=== Section Start ===
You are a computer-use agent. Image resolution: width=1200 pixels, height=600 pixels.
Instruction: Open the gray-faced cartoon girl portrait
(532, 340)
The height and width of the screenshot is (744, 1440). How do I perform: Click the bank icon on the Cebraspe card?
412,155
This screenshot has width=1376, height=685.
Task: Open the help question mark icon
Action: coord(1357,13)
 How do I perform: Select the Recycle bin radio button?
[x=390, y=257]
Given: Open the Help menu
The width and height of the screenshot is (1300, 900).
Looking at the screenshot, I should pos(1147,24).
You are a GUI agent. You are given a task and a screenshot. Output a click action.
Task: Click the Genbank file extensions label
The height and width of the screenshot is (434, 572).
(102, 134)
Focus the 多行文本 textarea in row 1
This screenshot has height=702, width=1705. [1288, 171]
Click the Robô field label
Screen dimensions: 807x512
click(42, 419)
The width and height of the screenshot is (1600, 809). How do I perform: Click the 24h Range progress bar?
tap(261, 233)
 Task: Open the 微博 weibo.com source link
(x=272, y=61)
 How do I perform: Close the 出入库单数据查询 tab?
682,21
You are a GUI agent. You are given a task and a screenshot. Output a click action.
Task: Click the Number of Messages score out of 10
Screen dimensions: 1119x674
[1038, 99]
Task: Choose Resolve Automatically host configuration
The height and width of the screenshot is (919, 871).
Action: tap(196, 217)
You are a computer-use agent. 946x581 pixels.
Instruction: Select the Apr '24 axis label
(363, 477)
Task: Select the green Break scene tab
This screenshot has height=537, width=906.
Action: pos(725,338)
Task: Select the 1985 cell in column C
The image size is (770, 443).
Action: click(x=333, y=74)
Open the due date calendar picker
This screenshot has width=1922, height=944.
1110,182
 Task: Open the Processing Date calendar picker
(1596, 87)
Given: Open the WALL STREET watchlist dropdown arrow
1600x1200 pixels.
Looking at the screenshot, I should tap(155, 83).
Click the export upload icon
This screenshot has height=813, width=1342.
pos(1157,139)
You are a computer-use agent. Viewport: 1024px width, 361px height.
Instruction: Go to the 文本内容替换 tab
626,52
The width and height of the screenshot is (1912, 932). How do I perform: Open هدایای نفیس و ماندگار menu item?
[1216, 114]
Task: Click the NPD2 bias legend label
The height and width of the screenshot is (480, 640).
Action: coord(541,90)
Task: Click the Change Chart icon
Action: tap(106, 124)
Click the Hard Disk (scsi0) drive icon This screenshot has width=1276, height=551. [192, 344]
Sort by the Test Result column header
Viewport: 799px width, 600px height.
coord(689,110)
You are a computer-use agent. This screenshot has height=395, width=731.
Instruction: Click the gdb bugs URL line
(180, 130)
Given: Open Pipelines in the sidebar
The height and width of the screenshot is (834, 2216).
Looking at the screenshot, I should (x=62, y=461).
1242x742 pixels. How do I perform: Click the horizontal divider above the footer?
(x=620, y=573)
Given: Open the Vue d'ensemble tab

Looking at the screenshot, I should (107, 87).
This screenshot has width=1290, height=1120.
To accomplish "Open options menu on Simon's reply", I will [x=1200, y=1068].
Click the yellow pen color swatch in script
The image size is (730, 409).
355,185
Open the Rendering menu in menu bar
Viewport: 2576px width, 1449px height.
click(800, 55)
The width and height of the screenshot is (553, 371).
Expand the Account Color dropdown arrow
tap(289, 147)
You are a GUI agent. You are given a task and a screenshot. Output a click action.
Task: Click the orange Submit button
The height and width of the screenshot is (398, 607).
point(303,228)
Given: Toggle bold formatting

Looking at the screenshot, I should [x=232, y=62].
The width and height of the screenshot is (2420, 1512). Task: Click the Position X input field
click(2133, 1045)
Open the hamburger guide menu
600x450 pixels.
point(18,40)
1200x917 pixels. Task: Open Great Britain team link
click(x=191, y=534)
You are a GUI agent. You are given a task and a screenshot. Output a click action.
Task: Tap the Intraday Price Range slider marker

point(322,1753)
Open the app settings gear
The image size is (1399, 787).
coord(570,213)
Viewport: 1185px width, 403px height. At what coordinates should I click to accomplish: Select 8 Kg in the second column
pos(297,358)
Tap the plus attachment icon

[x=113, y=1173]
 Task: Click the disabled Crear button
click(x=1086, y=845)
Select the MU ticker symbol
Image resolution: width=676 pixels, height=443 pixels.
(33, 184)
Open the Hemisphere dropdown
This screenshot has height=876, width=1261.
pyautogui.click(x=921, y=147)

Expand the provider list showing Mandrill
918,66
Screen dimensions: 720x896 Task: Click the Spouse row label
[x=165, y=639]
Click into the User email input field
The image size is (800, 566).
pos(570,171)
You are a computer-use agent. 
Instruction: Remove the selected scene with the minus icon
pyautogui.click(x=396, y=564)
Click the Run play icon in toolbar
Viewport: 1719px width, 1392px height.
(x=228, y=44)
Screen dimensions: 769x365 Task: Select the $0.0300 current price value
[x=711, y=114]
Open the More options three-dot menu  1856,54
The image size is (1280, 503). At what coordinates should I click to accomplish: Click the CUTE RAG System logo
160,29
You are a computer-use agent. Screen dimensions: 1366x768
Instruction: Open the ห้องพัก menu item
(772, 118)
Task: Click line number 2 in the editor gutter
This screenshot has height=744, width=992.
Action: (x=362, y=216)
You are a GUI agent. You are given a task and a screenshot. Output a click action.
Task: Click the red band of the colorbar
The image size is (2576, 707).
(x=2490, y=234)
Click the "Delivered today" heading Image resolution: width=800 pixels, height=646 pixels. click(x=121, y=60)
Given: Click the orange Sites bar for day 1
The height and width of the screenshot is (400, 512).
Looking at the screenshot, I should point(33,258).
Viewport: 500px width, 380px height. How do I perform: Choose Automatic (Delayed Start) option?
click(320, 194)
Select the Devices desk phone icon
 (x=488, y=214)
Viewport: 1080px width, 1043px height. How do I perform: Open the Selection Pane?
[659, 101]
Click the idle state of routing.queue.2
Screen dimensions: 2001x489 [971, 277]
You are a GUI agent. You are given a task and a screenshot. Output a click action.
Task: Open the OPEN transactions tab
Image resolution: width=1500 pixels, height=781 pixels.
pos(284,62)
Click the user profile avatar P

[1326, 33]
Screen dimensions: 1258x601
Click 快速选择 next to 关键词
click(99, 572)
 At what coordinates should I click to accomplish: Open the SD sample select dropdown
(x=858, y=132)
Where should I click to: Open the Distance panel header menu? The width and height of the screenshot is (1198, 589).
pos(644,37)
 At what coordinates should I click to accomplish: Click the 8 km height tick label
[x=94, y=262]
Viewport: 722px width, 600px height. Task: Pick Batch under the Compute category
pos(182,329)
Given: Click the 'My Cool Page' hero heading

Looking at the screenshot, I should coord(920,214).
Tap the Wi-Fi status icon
=== Section End ===
## WHAT THIS TASK INVOLVES:
Please restate the whole listing word for word.

## FINAL ANSWER:
You are a computer-use agent. Image resolution: width=1200 pixels, height=600 pixels.
Instruction: Open the gray-faced cartoon girl portrait
(532, 340)
The height and width of the screenshot is (744, 1440). How do I perform: Click the bank icon on the Cebraspe card?
412,155
This screenshot has width=1376, height=685.
Task: Open the help question mark icon
Action: coord(1357,13)
 How do I perform: Select the Recycle bin radio button?
[x=390, y=257]
Given: Open the Help menu
The width and height of the screenshot is (1300, 900).
Looking at the screenshot, I should pos(1147,24).
You are a GUI agent. You are given a task and a screenshot. Output a click action.
Task: Click the Genbank file extensions label
The height and width of the screenshot is (434, 572).
(102, 134)
Focus the 多行文本 textarea in row 1
This screenshot has height=702, width=1705. [1288, 171]
Click the Robô field label
Screen dimensions: 807x512
click(42, 419)
The width and height of the screenshot is (1600, 809). How do I perform: Click the 24h Range progress bar?
tap(261, 233)
 Task: Open the 微博 weibo.com source link
(x=272, y=61)
 How do I perform: Close the 出入库单数据查询 tab?
682,21
You are a GUI agent. You are given a task and a screenshot. Output a click action.
Task: Click the Number of Messages score out of 10
Screen dimensions: 1119x674
[1038, 99]
Task: Choose Resolve Automatically host configuration
The height and width of the screenshot is (919, 871).
Action: tap(196, 217)
You are a computer-use agent. 946x581 pixels.
Instruction: Select the Apr '24 axis label
(363, 477)
Task: Select the green Break scene tab
This screenshot has height=537, width=906.
Action: pos(725,338)
Task: Select the 1985 cell in column C
The image size is (770, 443).
Action: click(x=333, y=74)
Open the due date calendar picker
This screenshot has width=1922, height=944.
1110,182
 Task: Open the Processing Date calendar picker
(1596, 87)
Given: Open the WALL STREET watchlist dropdown arrow
1600x1200 pixels.
Looking at the screenshot, I should tap(155, 83).
Click the export upload icon
This screenshot has height=813, width=1342.
pos(1157,139)
You are a computer-use agent. Viewport: 1024px width, 361px height.
Instruction: Go to the 文本内容替换 tab
626,52
The width and height of the screenshot is (1912, 932). How do I perform: Open هدایای نفیس و ماندگار menu item?
[1216, 114]
Task: Click the NPD2 bias legend label
The height and width of the screenshot is (480, 640).
Action: coord(541,90)
Task: Click the Change Chart icon
Action: tap(106, 124)
Click the Hard Disk (scsi0) drive icon This screenshot has width=1276, height=551. [192, 344]
Sort by the Test Result column header
Viewport: 799px width, 600px height.
coord(689,110)
You are a computer-use agent. This screenshot has height=395, width=731.
Instruction: Click the gdb bugs URL line
(180, 130)
Given: Open Pipelines in the sidebar
The height and width of the screenshot is (834, 2216).
Looking at the screenshot, I should (x=62, y=461).
1242x742 pixels. How do I perform: Click the horizontal divider above the footer?
(x=620, y=573)
Given: Open the Vue d'ensemble tab

Looking at the screenshot, I should (107, 87).
This screenshot has width=1290, height=1120.
To accomplish "Open options menu on Simon's reply", I will [x=1200, y=1068].
Click the yellow pen color swatch in script
The image size is (730, 409).
355,185
Open the Rendering menu in menu bar
Viewport: 2576px width, 1449px height.
click(800, 55)
The width and height of the screenshot is (553, 371).
Expand the Account Color dropdown arrow
tap(289, 147)
You are a GUI agent. You are given a task and a screenshot. Output a click action.
Task: Click the orange Submit button
The height and width of the screenshot is (398, 607).
point(303,228)
Given: Toggle bold formatting

Looking at the screenshot, I should [x=232, y=62].
The width and height of the screenshot is (2420, 1512). Task: Click the Position X input field
click(2133, 1045)
Open the hamburger guide menu
600x450 pixels.
point(18,40)
1200x917 pixels. Task: Open Great Britain team link
click(x=191, y=534)
You are a GUI agent. You are given a task and a screenshot. Output a click action.
Task: Tap the Intraday Price Range slider marker

point(322,1753)
Open the app settings gear
The image size is (1399, 787).
coord(570,213)
Viewport: 1185px width, 403px height. At what coordinates should I click to accomplish: Select 8 Kg in the second column
pos(297,358)
Tap the plus attachment icon

[x=113, y=1173]
 Task: Click the disabled Crear button
click(x=1086, y=845)
Select the MU ticker symbol
Image resolution: width=676 pixels, height=443 pixels.
(33, 184)
Open the Hemisphere dropdown
This screenshot has height=876, width=1261.
pyautogui.click(x=921, y=147)

Expand the provider list showing Mandrill
918,66
Screen dimensions: 720x896 Task: Click the Spouse row label
[x=165, y=639]
Click into the User email input field
The image size is (800, 566).
pos(570,171)
You are a computer-use agent. 
Instruction: Remove the selected scene with the minus icon
pyautogui.click(x=396, y=564)
Click the Run play icon in toolbar
Viewport: 1719px width, 1392px height.
(x=228, y=44)
Screen dimensions: 769x365 Task: Select the $0.0300 current price value
[x=711, y=114]
Open the More options three-dot menu  1856,54
The image size is (1280, 503). At what coordinates should I click to accomplish: Click the CUTE RAG System logo
160,29
You are a computer-use agent. Screen dimensions: 1366x768
Instruction: Open the ห้องพัก menu item
(772, 118)
Task: Click line number 2 in the editor gutter
This screenshot has height=744, width=992.
Action: (x=362, y=216)
You are a GUI agent. You are given a task and a screenshot. Output a click action.
Task: Click the red band of the colorbar
The image size is (2576, 707).
(x=2490, y=234)
Click the "Delivered today" heading Image resolution: width=800 pixels, height=646 pixels. click(x=121, y=60)
Given: Click the orange Sites bar for day 1
The height and width of the screenshot is (400, 512).
Looking at the screenshot, I should point(33,258).
Viewport: 500px width, 380px height. How do I perform: Choose Automatic (Delayed Start) option?
click(320, 194)
Select the Devices desk phone icon
 (x=488, y=214)
Viewport: 1080px width, 1043px height. How do I perform: Open the Selection Pane?
[659, 101]
Click the idle state of routing.queue.2
Screen dimensions: 2001x489 [971, 277]
You are a GUI agent. You are given a task and a screenshot. Output a click action.
Task: Open the OPEN transactions tab
Image resolution: width=1500 pixels, height=781 pixels.
pos(284,62)
Click the user profile avatar P

[1326, 33]
Screen dimensions: 1258x601
Click 快速选择 next to 关键词
click(99, 572)
 At what coordinates should I click to accomplish: Open the SD sample select dropdown
(x=858, y=132)
Where should I click to: Open the Distance panel header menu? The width and height of the screenshot is (1198, 589).
pos(644,37)
 At what coordinates should I click to accomplish: Click the 8 km height tick label
[x=94, y=262]
Viewport: 722px width, 600px height. Task: Pick Batch under the Compute category
pos(182,329)
Given: Click the 'My Cool Page' hero heading

Looking at the screenshot, I should coord(920,214).
Tap the Wi-Fi status icon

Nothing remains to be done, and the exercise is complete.